Apache TVM optimizes tensor programs via a sequence of transformations, like operator fusion to combine multiple operators into a single kernel or reordering loops for better locality. These predefined transformations are invoked via a process called scheduling and transformation is considered a schedule primitive. The search space or design space is the set of all possible schedules a tensor program can be subjected to.

Unlike the first generation AutoTVM, the second generation auto-scheduler (available in TVM since summer 2020) does not require manually written schedule templates to define the search space. Users only write the operator they want to use and auto-scheduler automatically generates a large search space and selects the ideal schedule template for the operator based on predefined search rules.

Microsoft Research leveraged OctoML’s expertise in TVM to determine what blend of features to use from AutoTVM, Auto-Scheduler and various quantization passes to get the best performance, batch size section and data memory layout (like column major or row major). Our research showed that for models amenable to tensorcore on NVIDIA GPUs, leveraging AutoTVM with tensorcore enabled schedules was beneficial, while for models with parameter sizes, channels, widths or depths not amenable to tensor cores, auto-scheduler, with its larger search space, provided better performance.

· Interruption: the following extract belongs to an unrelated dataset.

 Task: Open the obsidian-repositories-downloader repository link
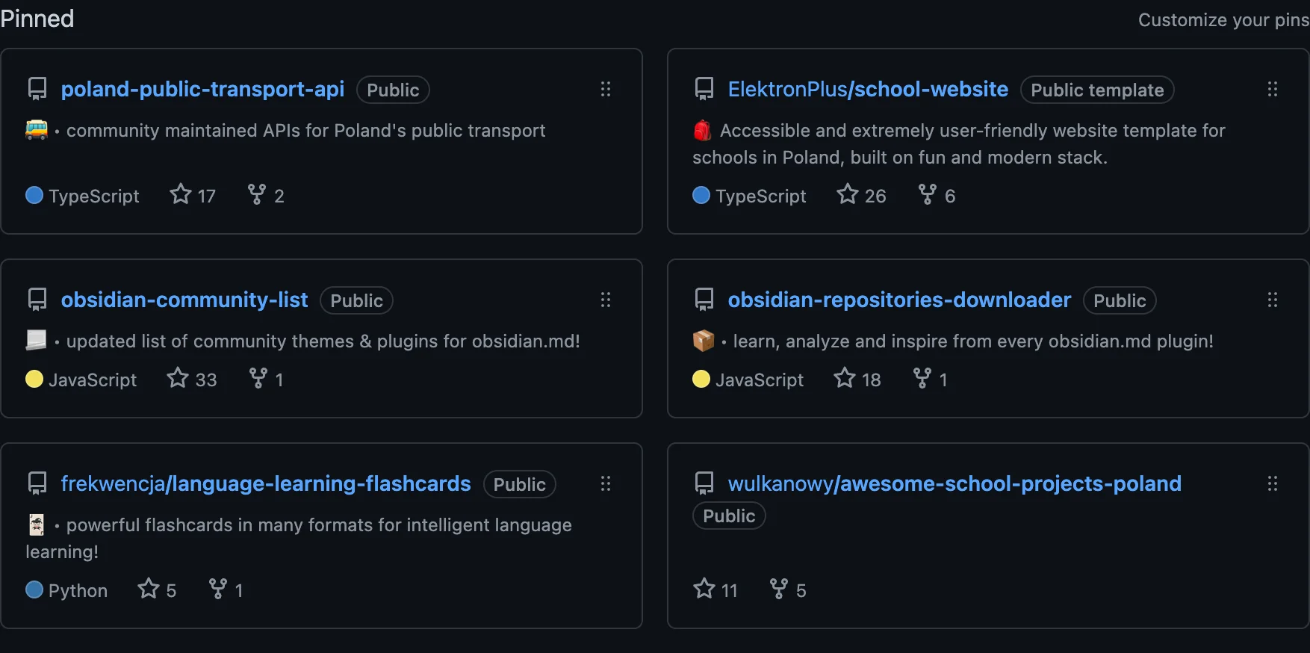click(x=899, y=300)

Ready to use Auto-scheduler? Check out the Apache TVM docs for template-free Auto-scheduling tutorials.

What’s next? Work is now underway in the Apache TVM community on Meta Schedule, our third generation automatic scheduling system, stay tuned for more announcements shortly.

INT4 quantization

Models deployed today in the Nexus cluster are a combination of FP32, FP16 and INT8. By using quantization to reduce the size of the parameters in a neural network while preserving accuracy, inference can run faster, with a lower memory footprint. Quantization approximates the larger numbers like FP32 used in the network with lower bit numbers, such as INT8. However, as part of our collaboration we wanted to push quantization much further.

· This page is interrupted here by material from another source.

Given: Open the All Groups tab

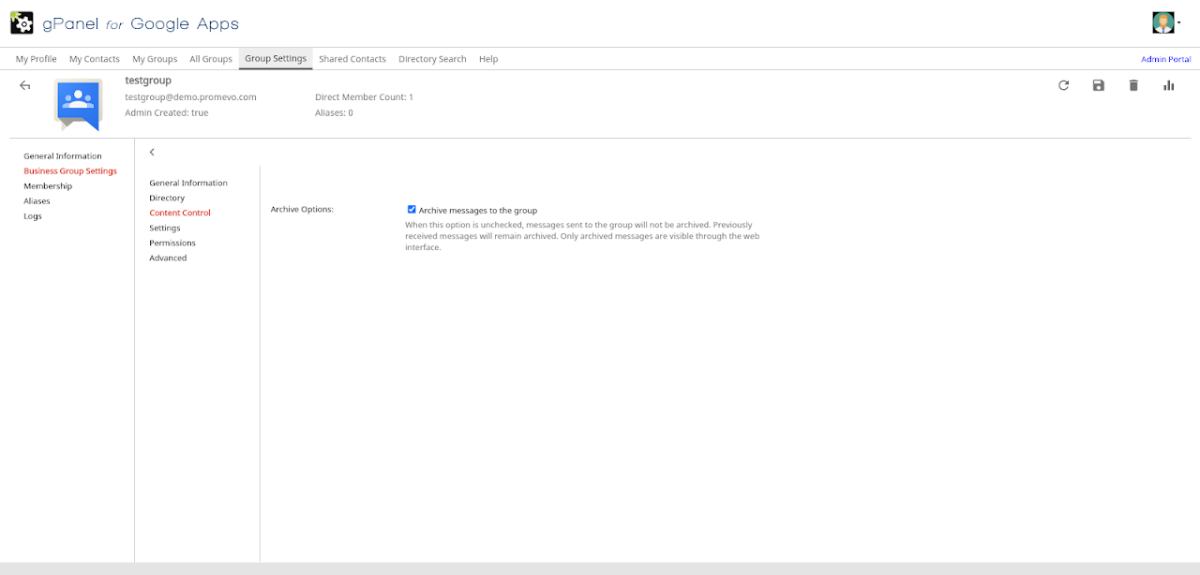Looking at the screenshot, I should click(x=211, y=59).
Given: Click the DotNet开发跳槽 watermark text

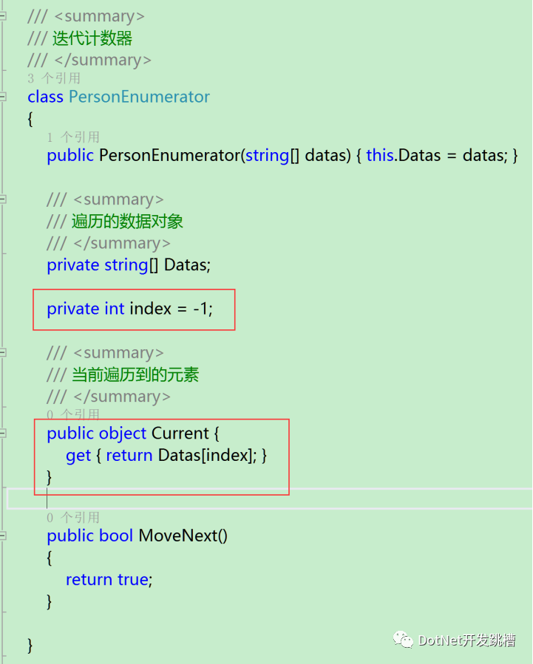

Microsoft Research was interested in how much further we could exploit quantization to accelerate their models while sacrificing some accuracy for speed. Generally extremely low quantization bits like INT4 are not used as they could affect accuracy, but the team was interested in what the inference speedups could be when pushed to these extremes.

Our collaboration found that using TVM we could transform, optimize, and compile models in INT4 and leverage the NVIDIA T4 TensorCore accelerations for INT4 arithmetic. This led to more than 6x speedups over the best results available previously without INT4 support. We’re excited to continue working with Microsoft Research to translate these performance gains into cost savings of the same order -- potentially up to 80% savings. If you want to dive in to learn more, the Apache TVM RFC for INT4 contains some further details and micro-benchmark performance numbers for conv2d schedules.

What’s next? TVM adoption at Microsoft Research

We are excited that based on these initial results, Microsoft Research is currently integrating the Apache TVM runtime into their Nexus video production analysis framework to realize these cost savings in production. OctoML and Microsoft Research continue our collaboration to speed up deep learning algorithms throughout Microsoft.